Thats not too bad. It was raining hard for a couple days while they chewed up mine so I was not paying attention and they got me good.


----------



## ctrav (Aug 18, 2018)

@Rockinar what did you do to fix? Will the 419 repair itself? Did you use granular or liquid?


----------



## JollyGreen (May 12, 2018)

I would like to know the same. My Zoysia does not repair easily. With it being toward the end of the season I don't think It will repair before next summer.


----------



## TN Hawkeye (May 7, 2018)

Will any of the products available at Lowe's take care of these? I've notice large moths flying out of my grass when I mow. I'm going to do the soapy water test but want to be ready to go shopping if I find some. Thanks.


----------



## Stro3579 (Jun 30, 2017)

TN Hawkeye said:


> Will any of the products available at Lowe's take care of these? I've notice large moths flying out of my grass when I mow. I'm going to do the soapy water test but want to be ready to go shopping if I find some. Thanks.


You can use some granular from lowes, but I just went ahead and purchased Sevin Sl ($165)and spray at a high rate of 6oz per 1k. Killed them over night. I also added baby shampoo to the application. In 24 hours I have a dead infestation of them.
7 days later I sprayed crosscheck.(bifenthrin) just to see if more would come out. There was nothing.

2 years ago armyworms destroyed my backyard in less than 2 weeks.

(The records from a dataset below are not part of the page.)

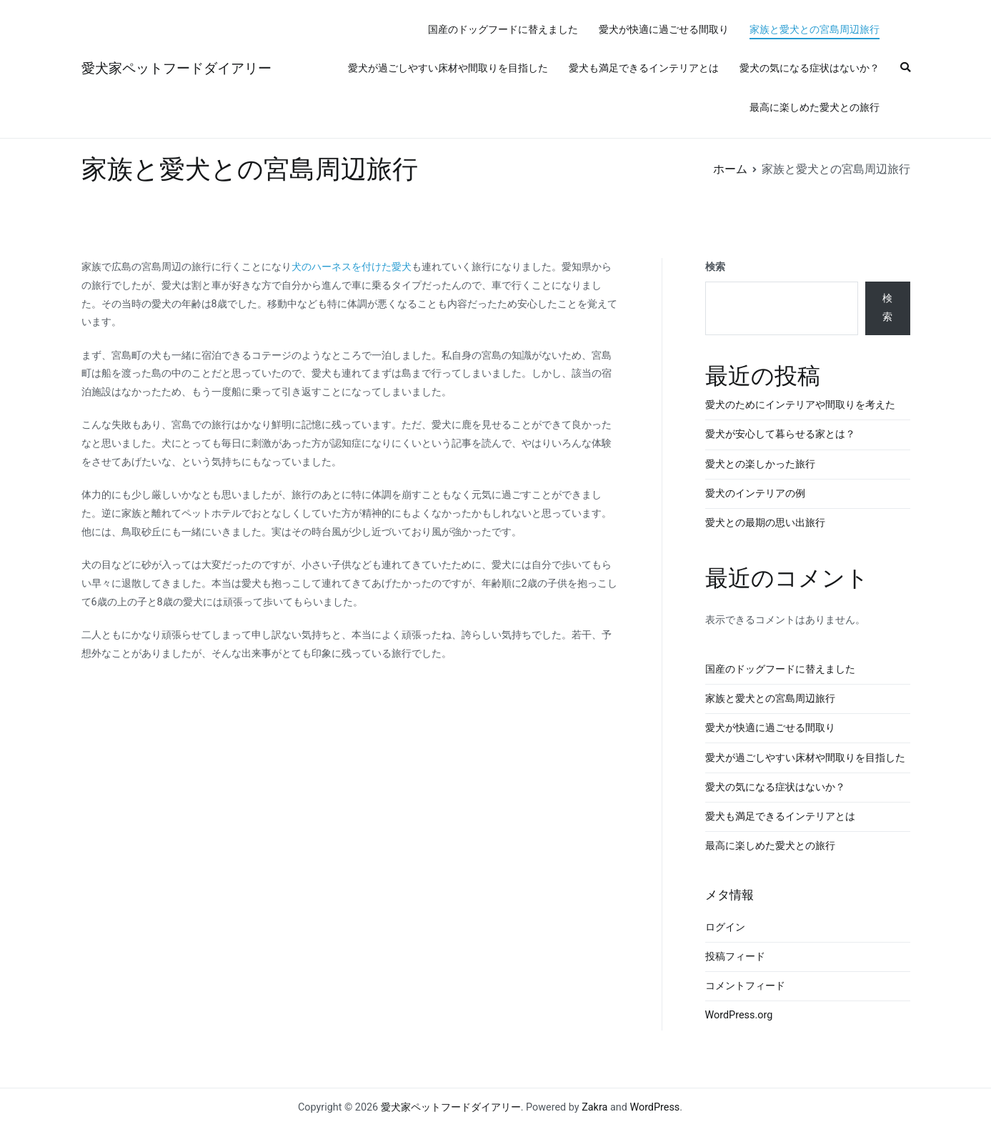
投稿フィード (735, 956)
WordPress (654, 1107)
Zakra (594, 1107)
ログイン (725, 927)
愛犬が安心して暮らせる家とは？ (780, 434)
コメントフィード (745, 986)
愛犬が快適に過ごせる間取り (664, 30)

Took it down to dirt.


----------



## Stro3579 (Jun 30, 2017)

So basically $165 is nothing compared to your yard being destroyed in a few weeks.


----------



## ctrav (Aug 18, 2018)

Stro3579 said:


> TN Hawkeye said:
> 
> 
> > Will any of the products available at Lowe's take care of these? I've notice large moths flying out of my grass when I mow. I'm going to do the soapy water test but want to be ready to go shopping if I find some. Thanks.
> ...


Wouldn't the CrossCheck alone have done the job? CC is like $35 vs the extra $165... I sprayed CC two days ago and will check some time tomorrow...


----------



## Stro3579 (Jun 30, 2017)

Yes it can do the job. I just knew I had them and wanted them gone. So I went with Sevin Sl. I now have enough for next season


----------



## Tellycoleman (May 10, 2017)

Bifen will kill quickly. 
Does anyone do preventive applications? I have seen a lot of post about grubs army worms and sod worms this year
I religiously do monthly bifen apps. No ant mounds no worms no grasshoppers. Nothing survives.

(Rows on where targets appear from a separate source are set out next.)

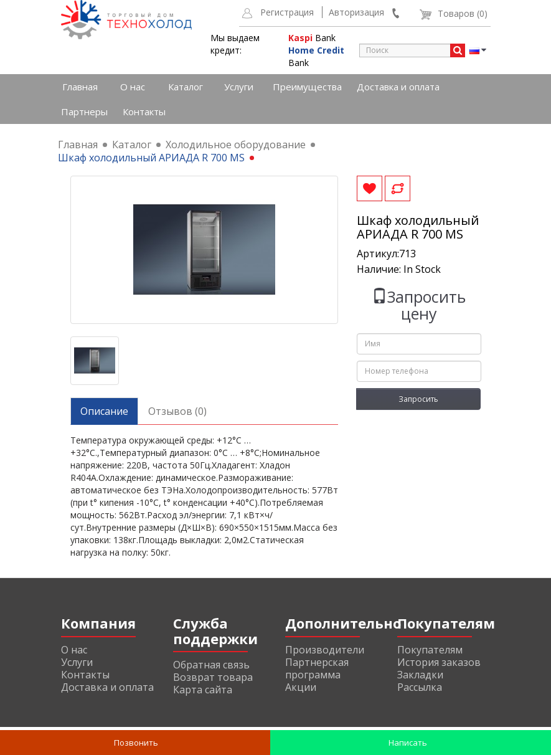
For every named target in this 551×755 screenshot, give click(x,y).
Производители (324, 649)
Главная (80, 86)
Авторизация (356, 12)
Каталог (185, 86)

Every other time I make my PGR application I put down bifen


----------



## TN Hawkeye (May 7, 2018)

I have Bifen I/T that I bought for mosquito control. Would this be better than anything from Lowes? @Tellycoleman


----------



## Stro3579 (Jun 30, 2017)

Tellycoleman said:


> Bifen will kill quickly.
> Does anyone do preventive applications? I have seen a lot of post about grubs army worms and sod worms this year
> I religiously do monthly bifen apps. No ant mounds no worms no grasshoppers. Nothing survives.
> 
> Every other time I make my PGR application I put down bifen


I havent, but will next season


----------



## Tellycoleman (May 10, 2017)

I have Bifen I/T that I bought for mosquito control. Would this be better than anything from Lowes?

Depends on the active ingredient in what you buy. But 9 times out of 10. Yes bifen will kill a lot. And will be by far the cheapest. You also need something for the soil dwelling insects.

There is a good thread on insects and how to kill it. 
I'll try to post it.

There are many things you can buy. But I keep it cheap and simple. 
Bifen every 30 days imidapro every 60 days for soil dwelling insects. I haven't seen a bug of any kind in 2 years
Plus it will last a long time before you have to buy again.

https://thelawnforum.com/viewtopic.php?f=2&t=129#p1572

This is the post


----------



## Rockinar (Jul 21, 2017)

ctrav said:


> @Rockinar what did you do to fix? Will the 419 repair itself? Did you use granular or liquid?


I used a granular a first, not sure how much good that did. So I got a spray and that seemed to do the trick. The bermuda will heal, they just eat up the grass and give you a free scalping.


----------